- _REQUIRED WORK_
In full and without change, retype the records.

- _DATA TO USE_

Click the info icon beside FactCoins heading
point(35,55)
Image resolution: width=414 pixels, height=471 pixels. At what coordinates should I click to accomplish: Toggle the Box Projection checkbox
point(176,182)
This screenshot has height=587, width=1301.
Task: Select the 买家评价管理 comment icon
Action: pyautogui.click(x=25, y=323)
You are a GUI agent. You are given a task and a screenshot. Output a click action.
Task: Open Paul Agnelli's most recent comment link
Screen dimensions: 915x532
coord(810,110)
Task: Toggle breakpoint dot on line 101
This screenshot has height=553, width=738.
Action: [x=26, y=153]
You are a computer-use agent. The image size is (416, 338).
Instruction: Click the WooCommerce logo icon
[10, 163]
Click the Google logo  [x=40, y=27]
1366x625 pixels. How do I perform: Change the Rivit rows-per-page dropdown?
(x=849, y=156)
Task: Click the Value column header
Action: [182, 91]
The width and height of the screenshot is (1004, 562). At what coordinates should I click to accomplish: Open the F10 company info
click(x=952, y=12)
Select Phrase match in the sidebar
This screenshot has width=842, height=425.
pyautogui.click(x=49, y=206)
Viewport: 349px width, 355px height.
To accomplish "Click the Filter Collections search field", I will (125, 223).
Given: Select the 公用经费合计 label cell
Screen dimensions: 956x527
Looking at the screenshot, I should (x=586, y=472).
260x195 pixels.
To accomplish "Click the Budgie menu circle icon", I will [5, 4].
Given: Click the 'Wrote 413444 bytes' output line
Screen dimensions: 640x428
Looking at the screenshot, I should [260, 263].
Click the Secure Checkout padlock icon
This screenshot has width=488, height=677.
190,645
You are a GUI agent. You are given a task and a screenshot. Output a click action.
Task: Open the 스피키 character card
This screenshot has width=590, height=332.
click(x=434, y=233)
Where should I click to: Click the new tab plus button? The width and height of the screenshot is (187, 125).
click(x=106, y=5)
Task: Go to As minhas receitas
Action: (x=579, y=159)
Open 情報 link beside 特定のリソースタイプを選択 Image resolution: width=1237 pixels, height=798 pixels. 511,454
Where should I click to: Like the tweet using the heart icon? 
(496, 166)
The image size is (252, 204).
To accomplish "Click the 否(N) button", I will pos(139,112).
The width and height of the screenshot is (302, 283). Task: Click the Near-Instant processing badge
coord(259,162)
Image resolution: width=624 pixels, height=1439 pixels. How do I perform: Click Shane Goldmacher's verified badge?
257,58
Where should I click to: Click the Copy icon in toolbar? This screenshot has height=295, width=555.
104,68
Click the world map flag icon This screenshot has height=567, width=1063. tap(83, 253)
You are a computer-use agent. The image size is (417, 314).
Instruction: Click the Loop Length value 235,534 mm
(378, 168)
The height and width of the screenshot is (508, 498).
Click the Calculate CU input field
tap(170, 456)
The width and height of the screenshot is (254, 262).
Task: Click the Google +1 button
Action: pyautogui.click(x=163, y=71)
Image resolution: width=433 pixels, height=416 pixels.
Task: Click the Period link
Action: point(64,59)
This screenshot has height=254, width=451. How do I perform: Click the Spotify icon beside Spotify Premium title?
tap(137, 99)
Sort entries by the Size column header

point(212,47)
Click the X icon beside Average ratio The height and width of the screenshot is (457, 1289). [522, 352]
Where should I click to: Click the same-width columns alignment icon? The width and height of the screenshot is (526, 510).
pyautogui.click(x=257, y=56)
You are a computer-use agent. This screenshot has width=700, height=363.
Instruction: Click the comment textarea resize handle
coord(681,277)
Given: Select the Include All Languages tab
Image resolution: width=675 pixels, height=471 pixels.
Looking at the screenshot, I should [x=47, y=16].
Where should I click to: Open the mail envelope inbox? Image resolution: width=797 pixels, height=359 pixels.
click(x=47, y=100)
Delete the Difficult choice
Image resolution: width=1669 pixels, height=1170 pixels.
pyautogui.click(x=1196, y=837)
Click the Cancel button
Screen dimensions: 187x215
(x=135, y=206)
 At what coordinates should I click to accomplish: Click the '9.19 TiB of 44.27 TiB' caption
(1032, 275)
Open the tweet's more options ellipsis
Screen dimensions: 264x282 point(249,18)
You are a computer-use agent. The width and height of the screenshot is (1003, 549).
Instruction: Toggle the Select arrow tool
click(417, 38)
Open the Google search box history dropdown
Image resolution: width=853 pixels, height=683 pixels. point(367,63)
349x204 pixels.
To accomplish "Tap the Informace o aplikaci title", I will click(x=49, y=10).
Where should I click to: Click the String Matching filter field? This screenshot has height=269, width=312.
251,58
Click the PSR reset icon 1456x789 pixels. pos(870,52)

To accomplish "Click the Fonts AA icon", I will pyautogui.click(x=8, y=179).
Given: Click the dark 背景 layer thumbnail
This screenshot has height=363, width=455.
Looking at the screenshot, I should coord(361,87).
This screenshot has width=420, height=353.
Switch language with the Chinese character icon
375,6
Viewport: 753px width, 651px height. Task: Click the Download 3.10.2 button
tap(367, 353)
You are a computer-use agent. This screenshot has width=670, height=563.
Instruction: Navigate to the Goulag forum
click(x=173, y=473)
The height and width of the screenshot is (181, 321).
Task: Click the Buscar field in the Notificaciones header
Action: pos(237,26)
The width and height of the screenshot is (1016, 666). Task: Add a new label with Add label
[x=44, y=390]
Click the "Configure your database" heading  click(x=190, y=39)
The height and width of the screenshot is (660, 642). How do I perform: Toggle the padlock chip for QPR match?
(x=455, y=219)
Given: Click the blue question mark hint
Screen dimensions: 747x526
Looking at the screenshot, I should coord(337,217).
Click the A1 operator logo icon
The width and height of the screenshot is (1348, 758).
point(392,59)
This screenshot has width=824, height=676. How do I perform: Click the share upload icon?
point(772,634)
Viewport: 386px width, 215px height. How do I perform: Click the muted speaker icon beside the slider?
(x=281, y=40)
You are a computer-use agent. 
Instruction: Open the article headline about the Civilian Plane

- _SOLUTION TO THIS TASK_
Click the info icon beside FactCoins heading
point(35,55)
Image resolution: width=414 pixels, height=471 pixels. At what coordinates should I click to accomplish: Toggle the Box Projection checkbox
point(176,182)
This screenshot has height=587, width=1301.
Task: Select the 买家评价管理 comment icon
Action: pyautogui.click(x=25, y=323)
You are a GUI agent. You are given a task and a screenshot. Output a click action.
Task: Open Paul Agnelli's most recent comment link
Screen dimensions: 915x532
coord(810,110)
Task: Toggle breakpoint dot on line 101
This screenshot has height=553, width=738.
Action: [x=26, y=153]
You are a computer-use agent. The image size is (416, 338).
Instruction: Click the WooCommerce logo icon
[10, 163]
Click the Google logo  [x=40, y=27]
1366x625 pixels. How do I perform: Change the Rivit rows-per-page dropdown?
(x=849, y=156)
Task: Click the Value column header
Action: [182, 91]
The width and height of the screenshot is (1004, 562). At what coordinates should I click to accomplish: Open the F10 company info
click(x=952, y=12)
Select Phrase match in the sidebar
This screenshot has width=842, height=425.
pyautogui.click(x=49, y=206)
Viewport: 349px width, 355px height.
To accomplish "Click the Filter Collections search field", I will (125, 223).
Given: Select the 公用经费合计 label cell
Screen dimensions: 956x527
Looking at the screenshot, I should (x=586, y=472).
260x195 pixels.
To accomplish "Click the Budgie menu circle icon", I will [5, 4].
Given: Click the 'Wrote 413444 bytes' output line
Screen dimensions: 640x428
Looking at the screenshot, I should [260, 263].
Click the Secure Checkout padlock icon
This screenshot has width=488, height=677.
190,645
You are a GUI agent. You are given a task and a screenshot. Output a click action.
Task: Open the 스피키 character card
This screenshot has width=590, height=332.
click(x=434, y=233)
Where should I click to: Click the new tab plus button? The width and height of the screenshot is (187, 125).
click(x=106, y=5)
Task: Go to As minhas receitas
Action: (x=579, y=159)
Open 情報 link beside 特定のリソースタイプを選択 Image resolution: width=1237 pixels, height=798 pixels. 511,454
Where should I click to: Like the tweet using the heart icon? 
(496, 166)
The image size is (252, 204).
To accomplish "Click the 否(N) button", I will pos(139,112).
The width and height of the screenshot is (302, 283). Task: Click the Near-Instant processing badge
coord(259,162)
Image resolution: width=624 pixels, height=1439 pixels. How do I perform: Click Shane Goldmacher's verified badge?
257,58
Where should I click to: Click the Copy icon in toolbar? This screenshot has height=295, width=555.
104,68
Click the world map flag icon This screenshot has height=567, width=1063. tap(83, 253)
You are a computer-use agent. The image size is (417, 314).
Instruction: Click the Loop Length value 235,534 mm
(378, 168)
The height and width of the screenshot is (508, 498).
Click the Calculate CU input field
tap(170, 456)
The width and height of the screenshot is (254, 262).
Task: Click the Google +1 button
Action: pyautogui.click(x=163, y=71)
Image resolution: width=433 pixels, height=416 pixels.
Task: Click the Period link
Action: point(64,59)
This screenshot has height=254, width=451. How do I perform: Click the Spotify icon beside Spotify Premium title?
tap(137, 99)
Sort entries by the Size column header

point(212,47)
Click the X icon beside Average ratio The height and width of the screenshot is (457, 1289). [522, 352]
Where should I click to: Click the same-width columns alignment icon? The width and height of the screenshot is (526, 510).
pyautogui.click(x=257, y=56)
You are a computer-use agent. This screenshot has width=700, height=363.
Instruction: Click the comment textarea resize handle
coord(681,277)
Given: Select the Include All Languages tab
Image resolution: width=675 pixels, height=471 pixels.
Looking at the screenshot, I should [x=47, y=16].
Where should I click to: Open the mail envelope inbox? Image resolution: width=797 pixels, height=359 pixels.
click(x=47, y=100)
Delete the Difficult choice
Image resolution: width=1669 pixels, height=1170 pixels.
pyautogui.click(x=1196, y=837)
Click the Cancel button
Screen dimensions: 187x215
(x=135, y=206)
 At what coordinates should I click to accomplish: Click the '9.19 TiB of 44.27 TiB' caption
(1032, 275)
Open the tweet's more options ellipsis
Screen dimensions: 264x282 point(249,18)
You are a computer-use agent. The width and height of the screenshot is (1003, 549).
Instruction: Toggle the Select arrow tool
click(417, 38)
Open the Google search box history dropdown
Image resolution: width=853 pixels, height=683 pixels. point(367,63)
349x204 pixels.
To accomplish "Tap the Informace o aplikaci title", I will click(x=49, y=10).
Where should I click to: Click the String Matching filter field? This screenshot has height=269, width=312.
251,58
Click the PSR reset icon 1456x789 pixels. pos(870,52)

To accomplish "Click the Fonts AA icon", I will pyautogui.click(x=8, y=179).
Given: Click the dark 背景 layer thumbnail
This screenshot has height=363, width=455.
Looking at the screenshot, I should coord(361,87).
This screenshot has width=420, height=353.
Switch language with the Chinese character icon
375,6
Viewport: 753px width, 651px height. Task: Click the Download 3.10.2 button
tap(367, 353)
You are a computer-use agent. This screenshot has width=670, height=563.
Instruction: Navigate to the Goulag forum
click(x=173, y=473)
The height and width of the screenshot is (181, 321).
Task: Click the Buscar field in the Notificaciones header
Action: pos(237,26)
The width and height of the screenshot is (1016, 666). Task: Add a new label with Add label
[x=44, y=390]
Click the "Configure your database" heading  click(x=190, y=39)
The height and width of the screenshot is (660, 642). How do I perform: Toggle the padlock chip for QPR match?
(x=455, y=219)
Given: Click the blue question mark hint
Screen dimensions: 747x526
Looking at the screenshot, I should coord(337,217).
Click the A1 operator logo icon
The width and height of the screenshot is (1348, 758).
point(392,59)
This screenshot has width=824, height=676. How do I perform: Click the share upload icon?
point(772,634)
Viewport: 386px width, 215px height. How do I perform: Click the muted speaker icon beside the slider?
(x=281, y=40)
You are a computer-use agent. 
Instruction: Open the article headline about the Civilian Plane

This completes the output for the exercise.